I had to get out of p's for awhile now due to school, but I went to the pet store and saw a pac man frog there. i know it just sits there the entire time, but how cool are these? they wanted $20 for it, and it was petco or whatever, so not the best place to buy one. but how are they for maintaining and keeping. i'm a senior college student so time isnt always available and dont always wanna keep changing the water every week in a fish tank, but i figured these guys would be easier to keep and less work. how big of a tank should i get. the frog was probably the sieze of the top of a pop can to give you an idea. they had him in a small plastic container, i have spare 10 gallon tanks at home. just wanted to hear youre opinions on these frogs. worth getting for the feeding?


----------



## InIndiana (Nov 6, 2003)

garybusey has one.. Hopefully he will see this


----------



## mattmatt123 (Nov 13, 2003)

I use to have a albino pac man.

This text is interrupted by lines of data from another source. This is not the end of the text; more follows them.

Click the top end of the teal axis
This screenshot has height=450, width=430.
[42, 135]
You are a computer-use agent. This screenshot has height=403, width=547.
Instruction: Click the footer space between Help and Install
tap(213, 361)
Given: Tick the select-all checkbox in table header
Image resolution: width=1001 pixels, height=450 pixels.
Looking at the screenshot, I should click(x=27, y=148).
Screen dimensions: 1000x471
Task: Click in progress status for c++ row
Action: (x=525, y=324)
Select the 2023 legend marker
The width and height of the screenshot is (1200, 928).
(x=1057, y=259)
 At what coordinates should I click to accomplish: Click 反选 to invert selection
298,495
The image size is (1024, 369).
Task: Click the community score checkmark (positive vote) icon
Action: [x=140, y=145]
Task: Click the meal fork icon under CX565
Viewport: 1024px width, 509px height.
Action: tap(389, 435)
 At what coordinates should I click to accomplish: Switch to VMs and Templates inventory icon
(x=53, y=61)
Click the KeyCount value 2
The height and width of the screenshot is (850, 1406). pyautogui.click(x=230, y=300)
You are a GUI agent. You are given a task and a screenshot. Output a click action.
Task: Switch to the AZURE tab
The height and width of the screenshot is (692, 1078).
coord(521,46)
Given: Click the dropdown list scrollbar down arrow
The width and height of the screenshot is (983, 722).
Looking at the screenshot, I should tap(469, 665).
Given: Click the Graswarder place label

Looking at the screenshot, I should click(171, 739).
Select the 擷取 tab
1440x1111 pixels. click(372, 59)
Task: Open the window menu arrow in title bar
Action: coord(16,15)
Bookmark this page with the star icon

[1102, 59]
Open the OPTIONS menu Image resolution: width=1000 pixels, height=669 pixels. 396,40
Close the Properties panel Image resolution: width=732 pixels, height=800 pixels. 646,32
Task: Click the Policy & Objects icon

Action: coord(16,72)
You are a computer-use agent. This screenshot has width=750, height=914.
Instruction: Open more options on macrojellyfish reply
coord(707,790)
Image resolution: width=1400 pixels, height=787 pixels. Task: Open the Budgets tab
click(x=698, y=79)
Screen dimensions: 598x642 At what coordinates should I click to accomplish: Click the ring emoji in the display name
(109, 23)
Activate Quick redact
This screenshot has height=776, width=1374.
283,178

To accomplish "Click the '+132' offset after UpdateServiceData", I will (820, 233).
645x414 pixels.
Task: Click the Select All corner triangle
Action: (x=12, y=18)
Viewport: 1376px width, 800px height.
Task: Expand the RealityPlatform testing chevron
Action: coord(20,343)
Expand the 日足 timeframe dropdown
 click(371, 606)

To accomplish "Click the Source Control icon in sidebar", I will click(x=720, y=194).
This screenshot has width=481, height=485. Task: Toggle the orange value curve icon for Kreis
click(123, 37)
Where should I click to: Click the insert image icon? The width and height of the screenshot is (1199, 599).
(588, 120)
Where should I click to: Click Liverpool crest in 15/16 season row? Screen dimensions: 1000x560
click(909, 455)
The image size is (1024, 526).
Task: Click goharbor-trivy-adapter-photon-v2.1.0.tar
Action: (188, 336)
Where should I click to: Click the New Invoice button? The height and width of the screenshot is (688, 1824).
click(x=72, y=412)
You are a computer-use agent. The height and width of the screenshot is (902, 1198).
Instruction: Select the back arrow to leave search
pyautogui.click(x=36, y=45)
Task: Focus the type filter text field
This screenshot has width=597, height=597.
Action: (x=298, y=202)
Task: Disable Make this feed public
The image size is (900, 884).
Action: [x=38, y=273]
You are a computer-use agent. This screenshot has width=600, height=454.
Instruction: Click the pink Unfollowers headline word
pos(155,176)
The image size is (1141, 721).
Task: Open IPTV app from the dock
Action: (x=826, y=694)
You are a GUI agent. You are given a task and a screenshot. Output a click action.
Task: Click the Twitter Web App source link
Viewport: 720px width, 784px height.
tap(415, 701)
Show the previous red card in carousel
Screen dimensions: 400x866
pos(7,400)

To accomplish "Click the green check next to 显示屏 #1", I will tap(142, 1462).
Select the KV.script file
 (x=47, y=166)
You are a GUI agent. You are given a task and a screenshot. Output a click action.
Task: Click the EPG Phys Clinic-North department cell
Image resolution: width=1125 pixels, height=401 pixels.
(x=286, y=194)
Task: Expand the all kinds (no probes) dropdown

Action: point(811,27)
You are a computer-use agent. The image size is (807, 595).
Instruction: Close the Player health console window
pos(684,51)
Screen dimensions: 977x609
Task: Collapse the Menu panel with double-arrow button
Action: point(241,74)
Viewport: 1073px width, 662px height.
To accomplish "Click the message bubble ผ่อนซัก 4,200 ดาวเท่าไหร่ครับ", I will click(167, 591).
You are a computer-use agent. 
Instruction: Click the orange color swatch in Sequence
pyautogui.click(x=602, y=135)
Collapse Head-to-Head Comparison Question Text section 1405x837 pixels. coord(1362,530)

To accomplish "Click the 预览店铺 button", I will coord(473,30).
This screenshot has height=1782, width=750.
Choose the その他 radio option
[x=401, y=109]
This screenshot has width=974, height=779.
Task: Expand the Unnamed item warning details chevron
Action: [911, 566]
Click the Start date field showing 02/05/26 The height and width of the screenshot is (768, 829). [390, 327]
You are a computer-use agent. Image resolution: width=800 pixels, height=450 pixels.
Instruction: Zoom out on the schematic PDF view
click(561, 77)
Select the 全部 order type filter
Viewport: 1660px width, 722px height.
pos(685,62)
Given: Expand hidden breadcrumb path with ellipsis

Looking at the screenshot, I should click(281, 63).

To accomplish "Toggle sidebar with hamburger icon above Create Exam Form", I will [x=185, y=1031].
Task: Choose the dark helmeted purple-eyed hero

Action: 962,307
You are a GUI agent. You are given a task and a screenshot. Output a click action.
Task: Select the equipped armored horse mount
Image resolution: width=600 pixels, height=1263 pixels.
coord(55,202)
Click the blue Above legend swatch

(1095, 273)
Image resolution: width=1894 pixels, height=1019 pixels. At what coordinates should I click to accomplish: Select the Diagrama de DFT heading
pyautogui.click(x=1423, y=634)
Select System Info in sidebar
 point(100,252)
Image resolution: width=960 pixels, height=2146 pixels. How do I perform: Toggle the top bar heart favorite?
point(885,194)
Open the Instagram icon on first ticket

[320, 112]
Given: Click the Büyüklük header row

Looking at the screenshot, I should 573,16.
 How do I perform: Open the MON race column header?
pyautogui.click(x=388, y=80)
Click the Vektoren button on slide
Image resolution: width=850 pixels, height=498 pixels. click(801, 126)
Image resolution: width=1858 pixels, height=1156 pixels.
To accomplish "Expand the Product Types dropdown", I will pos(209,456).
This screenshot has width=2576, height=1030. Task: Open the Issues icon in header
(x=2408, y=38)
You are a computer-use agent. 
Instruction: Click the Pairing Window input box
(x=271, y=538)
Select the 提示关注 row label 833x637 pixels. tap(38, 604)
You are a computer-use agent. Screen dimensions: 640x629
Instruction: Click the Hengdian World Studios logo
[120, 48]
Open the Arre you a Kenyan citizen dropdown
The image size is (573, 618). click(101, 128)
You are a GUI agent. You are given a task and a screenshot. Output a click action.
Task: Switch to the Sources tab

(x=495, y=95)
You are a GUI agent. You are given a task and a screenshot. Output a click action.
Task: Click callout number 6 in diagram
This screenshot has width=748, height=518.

Then dont really move around that much and if they do move its at night. a 10 gallon tank is perfect for one for life due to the fact they dont move much. i never got bit buy my frog but i hear it hurts like a bitch and it can ever draw blood. if you dont have alot of time this is a good frog for you, if you must get one. they probly have him in dirt but i wouldnt use it if i were you. 1) he ends up eating the dirt witch is bag for him 2) he will barry himself so much that you cant even see im. i would use gravle it also makes the tank easyer to clean just scoop out his sh*t. just make sure he has a water bowl in the tank. if you have any more qus you could PM me. hope this helps.


----------



## CrocKeeper (Dec 26, 2003)

These are the Frogs belomnging to the genus we refer to as "Pac-man" frogs..

Ceratophrys aurita 
Ceratophrys calcarata 
Ceratophrys cornuta 
Ceratophrys cranwelli 
Ceratophrys joazeirensis 
Ceratophrys ornata 
Ceratophrys stolzmanni 
Ceratophrys testudo

C. ornata is definately the most common sold, and is found in Argentina, Paraguay, Uruguay, and southern Brazil. 
In a captive group of frogs, the average lengths of the female was 91.8 mm and that of the male was 88.5 mm. Adults have a green dorsum, with paired, fairly large black spots. 
These frogs are "sit and wait" predators. They remain motionless most of the time. When prey walks nearby, the animals quickly attack usually swallowing the prey whole. These species are popular as pets. While the official vernacular name is Bell's Horned frog, many people refer to them as "pac man" frogs since the body plan appears to be mostly dominated by the mouth that has a large gape.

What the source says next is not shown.